Federal report offers insight into mortgage problems nationwide
A federal report on mortgage delinquencies provides several succinct insights into the state of “mortgage performance” around the country, with possibly the key insight being that more than 9 out of 10 mortgages remain current.
The Dec. 22 report from The Office of the Comptroller of the Currency and the Office of Thrift Supervision showed that while delinquencies, foreclosures in process, and other actions leading to home forfeiture continued to rise, newly initiated foreclosures dropped by 2.6 percent from the second to the third quarter of 2008.
Although still mild compared to other parts of the state and country, foreclosure activity in the Fort Smith area is increasing.

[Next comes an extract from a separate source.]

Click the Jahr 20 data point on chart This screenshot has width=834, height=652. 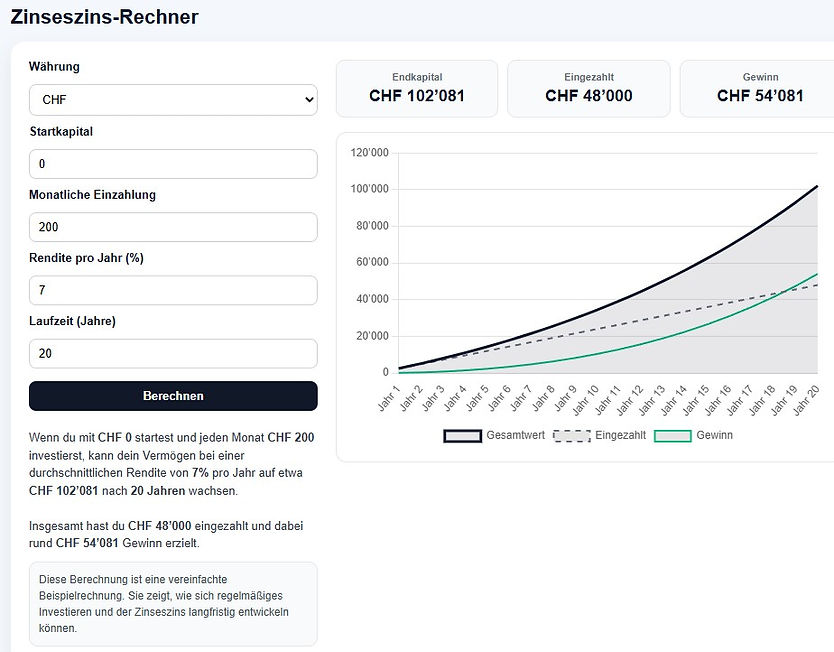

November foreclosure numbers from Irvine, Calif.-based RealtyTrac found 116 foreclosure activities in the Fort Smith region in November 2008, a 45 percent increase from November 2007 and a 6.4 percent increase from October.
The number of new loan modifications increased 16 percent in the third quarter to more than 133,000, a sign that financial institutions are more aggressive in modifying loans to avoid foreclosures.
The bad news in the federal report is an increase in the number of modified loans that were 30- and 60-days delinquent.
“One very troubling point is that, whether measured using 30-day or 60-day delinquencies, re-default rates increased each month and showed no signs of leveling off after six months and even eight months,” said Comptroller of the Currency John C. Dugan. “This trend of increasing delinquencies underscores the need to understand why these modifications have not been more sustainable.”
The report provides loan-by-loan data in a standardized format for 35 million first-lien mortgages—worth more than $6.1 trillion—held or serviced by national banks and thrifts.
Other findings in the report include:
• The number of delinquent loans increased during the third quarter across all loan categories—prime, Alt-A, and subprime.
• More than nine out of 10 mortgages remained current, but the percentage of current and performing mortgages fell from 93.33 percent at the end of the first quarter to 91.47 percent at the end of the third quarter.
• The number of newly initiated home retention actions — loan modifications and payment plans — increased by 13 percent from the second quarter to the third quarter.
• Loans held on the books of servicing banks and thrifts had the lowest re-default rates at 35.06 percent after three months, and 50.86 percent after six months, compared with loans serviced on behalf of third parties. The lower re-default rate for loans held by servicers may suggest that there is greater flexibility to modify loans in more sustainable ways when loans are held on a servicer’s own books than when loans have been sold to third parties.